__TASK BRIEF__. Each line from the beginning of the entries below through the line that includes "Click the 10.1k likes count" must be returned exactly as given.

__INPUT MATERIAL__.
•••••
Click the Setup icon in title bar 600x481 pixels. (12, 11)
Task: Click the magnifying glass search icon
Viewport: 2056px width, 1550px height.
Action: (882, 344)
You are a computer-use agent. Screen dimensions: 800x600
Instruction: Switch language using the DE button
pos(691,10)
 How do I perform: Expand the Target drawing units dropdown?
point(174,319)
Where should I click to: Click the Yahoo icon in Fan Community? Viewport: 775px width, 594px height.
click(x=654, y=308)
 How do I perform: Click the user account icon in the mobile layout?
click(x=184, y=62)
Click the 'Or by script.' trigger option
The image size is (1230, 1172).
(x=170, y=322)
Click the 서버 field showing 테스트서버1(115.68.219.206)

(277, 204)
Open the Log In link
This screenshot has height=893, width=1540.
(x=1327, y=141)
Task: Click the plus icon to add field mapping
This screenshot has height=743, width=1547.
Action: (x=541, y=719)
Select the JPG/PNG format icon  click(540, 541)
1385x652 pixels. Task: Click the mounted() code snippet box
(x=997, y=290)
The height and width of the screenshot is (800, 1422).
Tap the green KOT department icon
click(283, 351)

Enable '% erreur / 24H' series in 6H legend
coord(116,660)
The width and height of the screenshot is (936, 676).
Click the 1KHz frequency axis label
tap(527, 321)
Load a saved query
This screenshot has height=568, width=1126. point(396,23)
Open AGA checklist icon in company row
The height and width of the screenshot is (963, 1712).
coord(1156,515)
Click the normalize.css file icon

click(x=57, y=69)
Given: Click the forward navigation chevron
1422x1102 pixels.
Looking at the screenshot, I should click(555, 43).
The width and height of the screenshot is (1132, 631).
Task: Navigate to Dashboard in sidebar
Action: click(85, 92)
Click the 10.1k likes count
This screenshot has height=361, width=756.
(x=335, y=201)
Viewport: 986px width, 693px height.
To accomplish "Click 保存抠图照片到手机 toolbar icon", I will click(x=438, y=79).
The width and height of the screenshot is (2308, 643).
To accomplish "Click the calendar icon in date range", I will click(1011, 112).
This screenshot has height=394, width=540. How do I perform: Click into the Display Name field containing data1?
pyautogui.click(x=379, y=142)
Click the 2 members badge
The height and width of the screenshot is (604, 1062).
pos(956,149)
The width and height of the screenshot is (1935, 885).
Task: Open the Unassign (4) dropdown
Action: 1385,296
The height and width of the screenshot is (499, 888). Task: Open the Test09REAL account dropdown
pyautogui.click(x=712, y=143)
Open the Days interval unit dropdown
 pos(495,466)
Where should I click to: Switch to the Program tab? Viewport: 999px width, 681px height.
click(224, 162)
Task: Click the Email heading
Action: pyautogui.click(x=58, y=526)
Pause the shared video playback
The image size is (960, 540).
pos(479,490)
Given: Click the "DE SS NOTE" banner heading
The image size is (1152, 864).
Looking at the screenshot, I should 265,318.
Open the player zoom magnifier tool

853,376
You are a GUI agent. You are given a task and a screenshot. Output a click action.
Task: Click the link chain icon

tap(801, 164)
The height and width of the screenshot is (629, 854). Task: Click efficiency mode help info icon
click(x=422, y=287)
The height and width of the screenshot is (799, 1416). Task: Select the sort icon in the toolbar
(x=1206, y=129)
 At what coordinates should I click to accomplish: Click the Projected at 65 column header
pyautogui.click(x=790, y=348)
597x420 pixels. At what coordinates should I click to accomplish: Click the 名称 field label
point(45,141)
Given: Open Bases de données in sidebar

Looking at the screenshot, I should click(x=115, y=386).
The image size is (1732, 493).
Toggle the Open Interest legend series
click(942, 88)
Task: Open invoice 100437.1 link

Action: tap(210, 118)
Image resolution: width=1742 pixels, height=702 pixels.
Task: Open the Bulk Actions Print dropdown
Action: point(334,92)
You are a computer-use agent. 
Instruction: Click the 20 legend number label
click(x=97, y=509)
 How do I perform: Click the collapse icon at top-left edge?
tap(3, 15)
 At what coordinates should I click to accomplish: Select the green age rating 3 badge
•••••
__ANSWER TO THIS EXERCISE__.
Click the Setup icon in title bar 600x481 pixels. (12, 11)
Task: Click the magnifying glass search icon
Viewport: 2056px width, 1550px height.
Action: (882, 344)
You are a computer-use agent. Screen dimensions: 800x600
Instruction: Switch language using the DE button
pos(691,10)
 How do I perform: Expand the Target drawing units dropdown?
point(174,319)
Where should I click to: Click the Yahoo icon in Fan Community? Viewport: 775px width, 594px height.
click(x=654, y=308)
 How do I perform: Click the user account icon in the mobile layout?
click(x=184, y=62)
Click the 'Or by script.' trigger option
The image size is (1230, 1172).
(x=170, y=322)
Click the 서버 field showing 테스트서버1(115.68.219.206)

(277, 204)
Open the Log In link
This screenshot has height=893, width=1540.
(x=1327, y=141)
Task: Click the plus icon to add field mapping
This screenshot has height=743, width=1547.
Action: (x=541, y=719)
Select the JPG/PNG format icon  click(540, 541)
1385x652 pixels. Task: Click the mounted() code snippet box
(x=997, y=290)
The height and width of the screenshot is (800, 1422).
Tap the green KOT department icon
click(283, 351)

Enable '% erreur / 24H' series in 6H legend
coord(116,660)
The width and height of the screenshot is (936, 676).
Click the 1KHz frequency axis label
tap(527, 321)
Load a saved query
This screenshot has height=568, width=1126. point(396,23)
Open AGA checklist icon in company row
The height and width of the screenshot is (963, 1712).
coord(1156,515)
Click the normalize.css file icon

click(x=57, y=69)
Given: Click the forward navigation chevron
1422x1102 pixels.
Looking at the screenshot, I should click(555, 43).
The width and height of the screenshot is (1132, 631).
Task: Navigate to Dashboard in sidebar
Action: click(85, 92)
Click the 10.1k likes count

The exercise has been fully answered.